New Delhi: Indian weightlifting sensation Mirabai Chanu created history as she bagged India’s first gold medal with a total lift of 201 kg at the ongoing Commonwealth Games (CWG) 2022 in Birmingham.
This was Chanu’s third Commonwealth Games medal as she had won silver and gold in the Glasgow and Gold Coast editions respectively. Soon after her win, Twitter went crazy, rightfully so, in applauding her.
Chanu found one of her admirers in Hollywood star Chris Hemsworth who lauded her for her achievement and called her a legend and ‘worthy’ as a reference from the MCU movies, where only worthy humans can lift Thor’s hammer.
Chirs’s tweet was in reply to a tweet by a fan who wrote, “Time for Thor to give up his hammer,” tagging Hemsworth in his tweet. Hemsworth took note of the tweet and replied to it. “She is worthy! Congrats, Saikhom, you legend,” Hemsworth responded.
She is worthy!
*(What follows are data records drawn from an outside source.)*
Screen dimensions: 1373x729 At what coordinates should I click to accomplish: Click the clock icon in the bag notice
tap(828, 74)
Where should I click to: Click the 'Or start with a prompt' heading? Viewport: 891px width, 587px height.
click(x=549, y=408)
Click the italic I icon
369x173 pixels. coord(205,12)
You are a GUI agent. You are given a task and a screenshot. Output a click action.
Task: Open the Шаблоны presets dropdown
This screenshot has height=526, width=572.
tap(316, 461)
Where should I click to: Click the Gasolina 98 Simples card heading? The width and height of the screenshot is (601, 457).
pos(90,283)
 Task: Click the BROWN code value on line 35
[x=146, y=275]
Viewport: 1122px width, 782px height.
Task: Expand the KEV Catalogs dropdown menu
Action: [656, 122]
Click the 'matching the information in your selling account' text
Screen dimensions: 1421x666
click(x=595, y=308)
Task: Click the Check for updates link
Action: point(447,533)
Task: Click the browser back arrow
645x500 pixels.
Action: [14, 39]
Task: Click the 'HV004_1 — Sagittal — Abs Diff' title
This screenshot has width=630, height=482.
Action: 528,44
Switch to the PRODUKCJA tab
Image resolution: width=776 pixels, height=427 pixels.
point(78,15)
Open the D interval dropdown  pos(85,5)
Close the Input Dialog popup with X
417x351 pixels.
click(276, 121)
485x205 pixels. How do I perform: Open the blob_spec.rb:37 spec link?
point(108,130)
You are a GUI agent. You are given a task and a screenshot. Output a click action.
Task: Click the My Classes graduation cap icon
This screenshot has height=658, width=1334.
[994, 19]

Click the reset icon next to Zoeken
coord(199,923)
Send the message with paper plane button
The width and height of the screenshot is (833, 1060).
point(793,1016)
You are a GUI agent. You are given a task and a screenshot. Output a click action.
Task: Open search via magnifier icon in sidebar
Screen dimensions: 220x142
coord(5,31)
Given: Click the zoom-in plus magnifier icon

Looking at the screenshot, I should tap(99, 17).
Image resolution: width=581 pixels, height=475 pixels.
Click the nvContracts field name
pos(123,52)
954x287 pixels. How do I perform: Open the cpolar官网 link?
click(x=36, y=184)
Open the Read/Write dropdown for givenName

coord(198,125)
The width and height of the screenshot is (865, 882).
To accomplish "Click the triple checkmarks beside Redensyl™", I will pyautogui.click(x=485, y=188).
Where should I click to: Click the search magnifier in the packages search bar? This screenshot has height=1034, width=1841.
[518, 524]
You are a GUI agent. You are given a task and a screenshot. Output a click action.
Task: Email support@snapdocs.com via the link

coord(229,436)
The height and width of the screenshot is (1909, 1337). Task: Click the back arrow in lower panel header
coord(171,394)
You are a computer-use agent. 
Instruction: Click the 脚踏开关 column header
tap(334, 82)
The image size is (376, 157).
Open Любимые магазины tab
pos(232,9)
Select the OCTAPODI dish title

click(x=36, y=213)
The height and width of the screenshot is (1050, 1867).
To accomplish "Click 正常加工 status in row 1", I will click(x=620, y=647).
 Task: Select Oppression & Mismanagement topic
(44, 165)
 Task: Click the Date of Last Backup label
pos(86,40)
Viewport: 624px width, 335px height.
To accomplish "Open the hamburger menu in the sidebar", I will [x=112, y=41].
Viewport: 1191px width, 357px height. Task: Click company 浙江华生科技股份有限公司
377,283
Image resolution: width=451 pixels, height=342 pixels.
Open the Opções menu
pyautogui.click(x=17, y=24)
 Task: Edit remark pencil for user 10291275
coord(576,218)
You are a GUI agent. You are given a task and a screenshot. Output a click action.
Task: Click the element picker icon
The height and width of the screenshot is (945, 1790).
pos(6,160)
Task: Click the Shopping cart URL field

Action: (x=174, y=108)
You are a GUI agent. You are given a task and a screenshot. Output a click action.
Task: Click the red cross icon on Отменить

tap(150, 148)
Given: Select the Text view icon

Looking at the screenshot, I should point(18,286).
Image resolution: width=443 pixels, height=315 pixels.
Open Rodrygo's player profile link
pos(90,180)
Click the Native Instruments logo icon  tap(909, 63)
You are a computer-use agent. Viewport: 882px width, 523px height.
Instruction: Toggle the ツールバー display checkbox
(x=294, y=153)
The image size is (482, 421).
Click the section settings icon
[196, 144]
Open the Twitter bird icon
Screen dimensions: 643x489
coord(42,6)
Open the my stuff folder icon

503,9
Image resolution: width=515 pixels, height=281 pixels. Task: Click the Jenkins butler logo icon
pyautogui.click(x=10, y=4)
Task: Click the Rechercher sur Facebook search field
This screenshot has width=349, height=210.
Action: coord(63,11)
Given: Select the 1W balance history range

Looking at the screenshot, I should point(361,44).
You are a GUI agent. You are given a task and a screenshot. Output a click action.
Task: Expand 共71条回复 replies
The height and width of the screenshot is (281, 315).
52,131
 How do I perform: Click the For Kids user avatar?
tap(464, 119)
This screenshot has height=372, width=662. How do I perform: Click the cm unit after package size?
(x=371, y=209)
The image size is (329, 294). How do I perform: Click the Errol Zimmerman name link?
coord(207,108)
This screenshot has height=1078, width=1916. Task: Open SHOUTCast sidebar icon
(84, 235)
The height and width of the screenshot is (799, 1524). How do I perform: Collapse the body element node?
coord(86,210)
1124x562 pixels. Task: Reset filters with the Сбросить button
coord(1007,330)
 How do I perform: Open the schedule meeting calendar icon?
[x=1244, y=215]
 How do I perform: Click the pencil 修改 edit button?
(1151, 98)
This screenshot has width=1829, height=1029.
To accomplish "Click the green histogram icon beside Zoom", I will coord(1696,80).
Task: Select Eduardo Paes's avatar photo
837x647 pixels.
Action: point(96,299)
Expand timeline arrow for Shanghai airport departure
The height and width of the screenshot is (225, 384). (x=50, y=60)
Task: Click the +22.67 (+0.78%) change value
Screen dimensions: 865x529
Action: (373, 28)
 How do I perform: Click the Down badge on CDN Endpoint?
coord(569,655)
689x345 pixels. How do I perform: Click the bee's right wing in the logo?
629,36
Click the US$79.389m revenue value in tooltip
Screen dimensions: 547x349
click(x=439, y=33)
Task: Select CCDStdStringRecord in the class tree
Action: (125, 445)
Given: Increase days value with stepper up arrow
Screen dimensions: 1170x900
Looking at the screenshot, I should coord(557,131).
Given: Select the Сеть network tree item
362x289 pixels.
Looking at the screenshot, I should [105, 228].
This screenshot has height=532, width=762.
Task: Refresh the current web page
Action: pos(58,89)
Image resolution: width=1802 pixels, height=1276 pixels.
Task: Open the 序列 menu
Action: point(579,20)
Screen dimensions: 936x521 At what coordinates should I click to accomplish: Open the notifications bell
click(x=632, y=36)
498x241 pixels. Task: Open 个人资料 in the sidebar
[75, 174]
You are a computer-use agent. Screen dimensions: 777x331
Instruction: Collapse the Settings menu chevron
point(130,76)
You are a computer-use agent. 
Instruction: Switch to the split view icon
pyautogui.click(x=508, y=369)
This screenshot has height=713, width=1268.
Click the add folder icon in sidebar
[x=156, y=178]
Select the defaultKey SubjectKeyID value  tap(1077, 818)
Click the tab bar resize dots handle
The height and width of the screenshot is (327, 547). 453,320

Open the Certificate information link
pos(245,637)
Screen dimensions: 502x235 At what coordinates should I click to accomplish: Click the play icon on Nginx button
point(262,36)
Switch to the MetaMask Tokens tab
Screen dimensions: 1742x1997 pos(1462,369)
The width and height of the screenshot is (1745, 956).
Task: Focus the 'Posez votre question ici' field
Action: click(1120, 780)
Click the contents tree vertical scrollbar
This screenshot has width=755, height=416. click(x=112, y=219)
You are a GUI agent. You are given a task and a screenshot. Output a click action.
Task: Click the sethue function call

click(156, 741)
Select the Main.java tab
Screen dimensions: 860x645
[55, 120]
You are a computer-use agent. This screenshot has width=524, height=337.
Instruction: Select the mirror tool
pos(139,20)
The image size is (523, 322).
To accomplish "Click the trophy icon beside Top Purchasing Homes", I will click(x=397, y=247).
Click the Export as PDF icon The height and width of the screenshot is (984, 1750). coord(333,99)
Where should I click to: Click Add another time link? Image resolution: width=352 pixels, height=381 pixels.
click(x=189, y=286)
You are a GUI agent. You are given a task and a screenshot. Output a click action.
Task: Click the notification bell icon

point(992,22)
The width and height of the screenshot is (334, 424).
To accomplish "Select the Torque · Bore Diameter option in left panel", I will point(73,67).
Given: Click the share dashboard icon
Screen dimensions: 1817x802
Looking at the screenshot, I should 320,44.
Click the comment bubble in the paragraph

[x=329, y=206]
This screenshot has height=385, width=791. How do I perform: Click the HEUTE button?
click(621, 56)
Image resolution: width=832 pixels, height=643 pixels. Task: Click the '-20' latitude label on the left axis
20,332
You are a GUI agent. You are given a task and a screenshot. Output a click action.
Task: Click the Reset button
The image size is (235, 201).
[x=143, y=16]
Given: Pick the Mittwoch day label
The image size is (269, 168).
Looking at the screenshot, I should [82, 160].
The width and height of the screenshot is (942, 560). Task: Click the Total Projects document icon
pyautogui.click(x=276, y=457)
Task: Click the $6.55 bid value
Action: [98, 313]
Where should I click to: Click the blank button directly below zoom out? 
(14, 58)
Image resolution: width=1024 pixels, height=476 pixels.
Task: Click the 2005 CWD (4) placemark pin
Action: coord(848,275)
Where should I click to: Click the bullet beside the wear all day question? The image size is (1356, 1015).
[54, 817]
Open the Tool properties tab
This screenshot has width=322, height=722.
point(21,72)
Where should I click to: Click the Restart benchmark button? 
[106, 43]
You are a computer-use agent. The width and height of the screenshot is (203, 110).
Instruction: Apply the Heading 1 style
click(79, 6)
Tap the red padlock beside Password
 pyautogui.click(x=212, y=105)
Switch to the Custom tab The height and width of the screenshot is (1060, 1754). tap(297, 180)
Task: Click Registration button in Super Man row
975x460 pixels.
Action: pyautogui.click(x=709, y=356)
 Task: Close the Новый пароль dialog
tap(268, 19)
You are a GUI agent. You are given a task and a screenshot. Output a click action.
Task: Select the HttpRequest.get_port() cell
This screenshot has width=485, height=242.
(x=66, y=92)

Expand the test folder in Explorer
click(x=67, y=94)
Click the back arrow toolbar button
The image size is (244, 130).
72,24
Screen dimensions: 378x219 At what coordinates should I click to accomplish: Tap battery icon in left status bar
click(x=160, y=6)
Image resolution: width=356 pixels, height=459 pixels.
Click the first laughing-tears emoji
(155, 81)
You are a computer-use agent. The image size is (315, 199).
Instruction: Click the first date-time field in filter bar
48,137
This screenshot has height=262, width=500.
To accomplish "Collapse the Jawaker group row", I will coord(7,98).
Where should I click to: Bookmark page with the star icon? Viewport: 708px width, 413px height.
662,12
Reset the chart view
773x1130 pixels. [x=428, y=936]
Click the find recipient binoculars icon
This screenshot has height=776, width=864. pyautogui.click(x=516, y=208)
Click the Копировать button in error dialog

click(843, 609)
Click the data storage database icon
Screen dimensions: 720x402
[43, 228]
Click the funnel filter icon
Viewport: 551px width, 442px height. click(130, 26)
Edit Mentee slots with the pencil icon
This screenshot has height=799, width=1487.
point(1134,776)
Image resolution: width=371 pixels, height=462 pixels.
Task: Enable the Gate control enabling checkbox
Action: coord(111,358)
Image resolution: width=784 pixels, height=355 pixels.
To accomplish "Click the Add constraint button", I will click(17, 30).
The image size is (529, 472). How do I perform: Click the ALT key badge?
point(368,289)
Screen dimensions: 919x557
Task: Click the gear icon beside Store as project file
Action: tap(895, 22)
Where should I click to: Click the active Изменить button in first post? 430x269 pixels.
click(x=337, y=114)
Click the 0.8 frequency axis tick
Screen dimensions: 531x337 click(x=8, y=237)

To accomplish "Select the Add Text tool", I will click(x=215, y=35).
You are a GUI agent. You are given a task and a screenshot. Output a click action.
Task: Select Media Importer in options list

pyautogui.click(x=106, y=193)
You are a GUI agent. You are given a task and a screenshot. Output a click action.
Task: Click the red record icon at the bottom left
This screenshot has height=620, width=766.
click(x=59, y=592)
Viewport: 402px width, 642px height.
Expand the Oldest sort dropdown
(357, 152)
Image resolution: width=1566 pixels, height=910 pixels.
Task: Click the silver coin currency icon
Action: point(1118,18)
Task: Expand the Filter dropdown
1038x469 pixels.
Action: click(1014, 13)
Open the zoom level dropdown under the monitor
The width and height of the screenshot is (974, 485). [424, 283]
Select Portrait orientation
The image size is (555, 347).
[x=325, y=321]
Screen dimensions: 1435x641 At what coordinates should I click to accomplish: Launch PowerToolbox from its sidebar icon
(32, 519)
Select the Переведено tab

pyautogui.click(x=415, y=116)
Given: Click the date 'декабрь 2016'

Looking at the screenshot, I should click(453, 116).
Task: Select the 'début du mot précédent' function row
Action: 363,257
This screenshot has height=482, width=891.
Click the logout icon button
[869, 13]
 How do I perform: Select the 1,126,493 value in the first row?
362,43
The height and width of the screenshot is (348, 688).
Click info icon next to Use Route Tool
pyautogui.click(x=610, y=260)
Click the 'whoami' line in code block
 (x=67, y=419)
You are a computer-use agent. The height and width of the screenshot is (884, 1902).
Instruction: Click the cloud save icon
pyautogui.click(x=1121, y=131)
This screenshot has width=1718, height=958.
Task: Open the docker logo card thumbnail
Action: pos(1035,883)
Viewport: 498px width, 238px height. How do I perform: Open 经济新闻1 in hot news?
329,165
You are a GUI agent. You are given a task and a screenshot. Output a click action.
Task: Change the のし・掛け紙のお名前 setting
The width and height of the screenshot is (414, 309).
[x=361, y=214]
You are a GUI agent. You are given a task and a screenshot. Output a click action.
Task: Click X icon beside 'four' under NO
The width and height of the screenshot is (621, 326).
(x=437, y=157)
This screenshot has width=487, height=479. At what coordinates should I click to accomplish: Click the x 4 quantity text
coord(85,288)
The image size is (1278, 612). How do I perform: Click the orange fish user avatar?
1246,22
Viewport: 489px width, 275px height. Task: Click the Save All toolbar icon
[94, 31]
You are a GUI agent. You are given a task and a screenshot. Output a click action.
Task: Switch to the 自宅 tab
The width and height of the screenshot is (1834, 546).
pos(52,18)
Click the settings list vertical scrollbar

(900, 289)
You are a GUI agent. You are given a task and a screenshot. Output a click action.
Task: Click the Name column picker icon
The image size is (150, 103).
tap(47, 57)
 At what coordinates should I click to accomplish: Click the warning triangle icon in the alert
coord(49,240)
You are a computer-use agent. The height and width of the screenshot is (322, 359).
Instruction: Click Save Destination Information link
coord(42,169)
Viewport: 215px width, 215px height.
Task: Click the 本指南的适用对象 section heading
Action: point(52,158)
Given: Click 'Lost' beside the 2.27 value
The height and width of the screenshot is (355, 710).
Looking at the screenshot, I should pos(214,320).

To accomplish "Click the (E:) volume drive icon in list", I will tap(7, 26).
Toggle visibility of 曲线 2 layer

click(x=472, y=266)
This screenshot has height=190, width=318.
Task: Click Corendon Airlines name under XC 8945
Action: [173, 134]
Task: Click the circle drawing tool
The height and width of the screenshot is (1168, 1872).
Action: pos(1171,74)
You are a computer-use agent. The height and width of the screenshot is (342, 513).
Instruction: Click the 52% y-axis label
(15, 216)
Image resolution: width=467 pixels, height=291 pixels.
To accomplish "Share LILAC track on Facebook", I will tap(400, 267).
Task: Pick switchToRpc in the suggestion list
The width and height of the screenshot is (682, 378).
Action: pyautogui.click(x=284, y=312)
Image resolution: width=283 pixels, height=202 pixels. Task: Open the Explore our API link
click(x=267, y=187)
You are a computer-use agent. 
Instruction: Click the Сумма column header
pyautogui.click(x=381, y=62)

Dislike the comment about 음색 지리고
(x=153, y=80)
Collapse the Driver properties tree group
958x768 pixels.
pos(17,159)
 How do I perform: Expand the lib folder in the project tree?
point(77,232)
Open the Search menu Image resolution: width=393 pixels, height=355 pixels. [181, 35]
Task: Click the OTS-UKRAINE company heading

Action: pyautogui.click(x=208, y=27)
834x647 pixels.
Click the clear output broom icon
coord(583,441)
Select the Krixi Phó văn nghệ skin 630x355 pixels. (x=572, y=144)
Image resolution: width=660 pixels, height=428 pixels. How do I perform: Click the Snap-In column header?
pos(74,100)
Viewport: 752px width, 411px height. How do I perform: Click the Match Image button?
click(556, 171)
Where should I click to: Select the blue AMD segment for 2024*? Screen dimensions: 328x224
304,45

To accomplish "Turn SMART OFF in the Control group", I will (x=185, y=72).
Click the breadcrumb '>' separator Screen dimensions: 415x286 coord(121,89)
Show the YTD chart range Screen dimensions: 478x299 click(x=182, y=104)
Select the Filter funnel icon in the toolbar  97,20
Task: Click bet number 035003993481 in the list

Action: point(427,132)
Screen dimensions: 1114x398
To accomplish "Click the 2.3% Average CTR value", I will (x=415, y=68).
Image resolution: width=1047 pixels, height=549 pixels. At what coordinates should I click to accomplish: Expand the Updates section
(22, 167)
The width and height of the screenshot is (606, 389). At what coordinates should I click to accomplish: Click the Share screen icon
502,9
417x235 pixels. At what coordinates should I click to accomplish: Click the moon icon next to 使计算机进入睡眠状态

Congrats, Saikhom, you legend.
— Chris Hemsworth (@chrishemsworth) August 4, 2022
Chris Hemsworth was last seen in ‘Thor: Love and Thunder’ along with Christian Bale and Natalie Portman. It was Chris’s fourth standalone movie as Thor, with the first installment releasing in 2011.
The actor bared it all in the film and did “a lot of work” to prepare for his nude scene.
He had earlier shared that shooting the scene for the Taika Waititi-directed movie felt like a natural evolution for the character, the 38-year-old actor made sure he was in tip-top shape before taking his clothes off, reports aceshowbiz.com.
“I mean, it was kind of 10, 11 years in the making, that shot,” the Hollywood leading man told Entertainment Tonight.
“In each film we’ve taken off another item of clothing, and now we just kind of took it all off.”
Hemsworth, who embarked on an intense fitness plan before shooting the movie, admitted the director was the driving force behind the scene.
When asked what made him reprise the character for the new Marvel movie, he joked: “Obviously a contractual obligation. If it was my choice it wouldn’t have happened!”
Chris actually adopts an athlete-like approach to his preparation, but he ultimately finds the experience to be “incredibly rewarding”.
“The training across 10 years of doing it is a full-time job. That and then a 12-hour shooting day, it’s a real grind. It’s incredibly rewarding, too, you have to look at it like a professional athlete.”